BRIEF:
Each record should be copied exactly, and none of them omitted.

RECORDS FOR THIS EXERCISE:
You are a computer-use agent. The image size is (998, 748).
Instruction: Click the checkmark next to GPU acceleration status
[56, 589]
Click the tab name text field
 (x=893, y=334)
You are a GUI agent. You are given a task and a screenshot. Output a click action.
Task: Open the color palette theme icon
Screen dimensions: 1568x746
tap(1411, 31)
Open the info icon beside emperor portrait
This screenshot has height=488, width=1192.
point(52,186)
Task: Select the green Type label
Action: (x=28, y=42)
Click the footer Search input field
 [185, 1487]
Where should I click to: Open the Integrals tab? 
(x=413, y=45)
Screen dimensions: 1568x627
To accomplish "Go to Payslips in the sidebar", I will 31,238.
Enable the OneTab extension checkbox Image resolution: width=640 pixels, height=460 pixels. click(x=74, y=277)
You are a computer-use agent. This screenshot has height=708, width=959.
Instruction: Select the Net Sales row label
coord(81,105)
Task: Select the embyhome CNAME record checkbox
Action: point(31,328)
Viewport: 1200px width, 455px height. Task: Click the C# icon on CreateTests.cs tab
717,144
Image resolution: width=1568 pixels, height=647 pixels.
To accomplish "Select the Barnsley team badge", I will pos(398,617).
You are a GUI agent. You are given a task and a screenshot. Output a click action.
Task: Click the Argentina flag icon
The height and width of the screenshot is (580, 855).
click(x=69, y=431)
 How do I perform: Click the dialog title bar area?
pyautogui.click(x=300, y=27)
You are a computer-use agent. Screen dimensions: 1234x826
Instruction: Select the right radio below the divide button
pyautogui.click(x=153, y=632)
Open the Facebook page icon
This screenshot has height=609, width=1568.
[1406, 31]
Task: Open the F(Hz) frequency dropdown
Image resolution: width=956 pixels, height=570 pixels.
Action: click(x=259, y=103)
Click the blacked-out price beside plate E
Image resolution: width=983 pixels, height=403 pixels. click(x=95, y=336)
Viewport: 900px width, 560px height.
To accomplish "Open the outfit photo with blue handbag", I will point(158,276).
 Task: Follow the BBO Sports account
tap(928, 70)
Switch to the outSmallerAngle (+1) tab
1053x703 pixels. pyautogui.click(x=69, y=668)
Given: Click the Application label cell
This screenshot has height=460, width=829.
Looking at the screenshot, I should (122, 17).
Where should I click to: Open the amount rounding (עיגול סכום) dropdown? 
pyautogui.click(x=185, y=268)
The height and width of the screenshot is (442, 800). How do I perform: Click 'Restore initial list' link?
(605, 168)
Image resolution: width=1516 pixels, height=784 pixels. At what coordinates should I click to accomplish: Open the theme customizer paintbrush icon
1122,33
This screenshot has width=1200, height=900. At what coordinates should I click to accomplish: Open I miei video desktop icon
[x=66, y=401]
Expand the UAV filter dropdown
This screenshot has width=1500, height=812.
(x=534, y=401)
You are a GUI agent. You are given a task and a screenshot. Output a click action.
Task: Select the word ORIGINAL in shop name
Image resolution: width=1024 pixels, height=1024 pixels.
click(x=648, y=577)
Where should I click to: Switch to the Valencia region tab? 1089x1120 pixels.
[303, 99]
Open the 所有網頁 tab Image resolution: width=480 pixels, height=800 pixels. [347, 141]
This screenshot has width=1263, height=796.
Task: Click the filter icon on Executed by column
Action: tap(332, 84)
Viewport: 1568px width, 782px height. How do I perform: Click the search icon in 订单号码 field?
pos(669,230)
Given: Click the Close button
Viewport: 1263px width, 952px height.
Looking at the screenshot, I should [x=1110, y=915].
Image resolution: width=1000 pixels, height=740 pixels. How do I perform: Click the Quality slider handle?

SOLUTION:
You are a computer-use agent. The image size is (998, 748).
Instruction: Click the checkmark next to GPU acceleration status
[56, 589]
Click the tab name text field
 (x=893, y=334)
You are a GUI agent. You are given a task and a screenshot. Output a click action.
Task: Open the color palette theme icon
Screen dimensions: 1568x746
tap(1411, 31)
Open the info icon beside emperor portrait
This screenshot has height=488, width=1192.
point(52,186)
Task: Select the green Type label
Action: (x=28, y=42)
Click the footer Search input field
 [185, 1487]
Where should I click to: Open the Integrals tab? 
(x=413, y=45)
Screen dimensions: 1568x627
To accomplish "Go to Payslips in the sidebar", I will 31,238.
Enable the OneTab extension checkbox Image resolution: width=640 pixels, height=460 pixels. click(x=74, y=277)
You are a computer-use agent. This screenshot has height=708, width=959.
Instruction: Select the Net Sales row label
coord(81,105)
Task: Select the embyhome CNAME record checkbox
Action: point(31,328)
Viewport: 1200px width, 455px height. Task: Click the C# icon on CreateTests.cs tab
717,144
Image resolution: width=1568 pixels, height=647 pixels.
To accomplish "Select the Barnsley team badge", I will pos(398,617).
You are a GUI agent. You are given a task and a screenshot. Output a click action.
Task: Click the Argentina flag icon
The height and width of the screenshot is (580, 855).
click(x=69, y=431)
 How do I perform: Click the dialog title bar area?
pyautogui.click(x=300, y=27)
You are a computer-use agent. Screen dimensions: 1234x826
Instruction: Select the right radio below the divide button
pyautogui.click(x=153, y=632)
Open the Facebook page icon
This screenshot has height=609, width=1568.
[1406, 31]
Task: Open the F(Hz) frequency dropdown
Image resolution: width=956 pixels, height=570 pixels.
Action: click(x=259, y=103)
Click the blacked-out price beside plate E
Image resolution: width=983 pixels, height=403 pixels. click(x=95, y=336)
Viewport: 900px width, 560px height.
To accomplish "Open the outfit photo with blue handbag", I will point(158,276).
 Task: Follow the BBO Sports account
tap(928, 70)
Switch to the outSmallerAngle (+1) tab
1053x703 pixels. pyautogui.click(x=69, y=668)
Given: Click the Application label cell
This screenshot has height=460, width=829.
Looking at the screenshot, I should (122, 17).
Where should I click to: Open the amount rounding (עיגול סכום) dropdown? 
pyautogui.click(x=185, y=268)
The height and width of the screenshot is (442, 800). How do I perform: Click 'Restore initial list' link?
(605, 168)
Image resolution: width=1516 pixels, height=784 pixels. At what coordinates should I click to accomplish: Open the theme customizer paintbrush icon
1122,33
This screenshot has width=1200, height=900. At what coordinates should I click to accomplish: Open I miei video desktop icon
[x=66, y=401]
Expand the UAV filter dropdown
This screenshot has width=1500, height=812.
(x=534, y=401)
You are a GUI agent. You are given a task and a screenshot. Output a click action.
Task: Select the word ORIGINAL in shop name
Image resolution: width=1024 pixels, height=1024 pixels.
click(x=648, y=577)
Where should I click to: Switch to the Valencia region tab? 1089x1120 pixels.
[303, 99]
Open the 所有網頁 tab Image resolution: width=480 pixels, height=800 pixels. [347, 141]
This screenshot has width=1263, height=796.
Task: Click the filter icon on Executed by column
Action: tap(332, 84)
Viewport: 1568px width, 782px height. How do I perform: Click the search icon in 订单号码 field?
pos(669,230)
Given: Click the Close button
Viewport: 1263px width, 952px height.
Looking at the screenshot, I should [x=1110, y=915].
Image resolution: width=1000 pixels, height=740 pixels. How do I perform: Click the Quality slider handle?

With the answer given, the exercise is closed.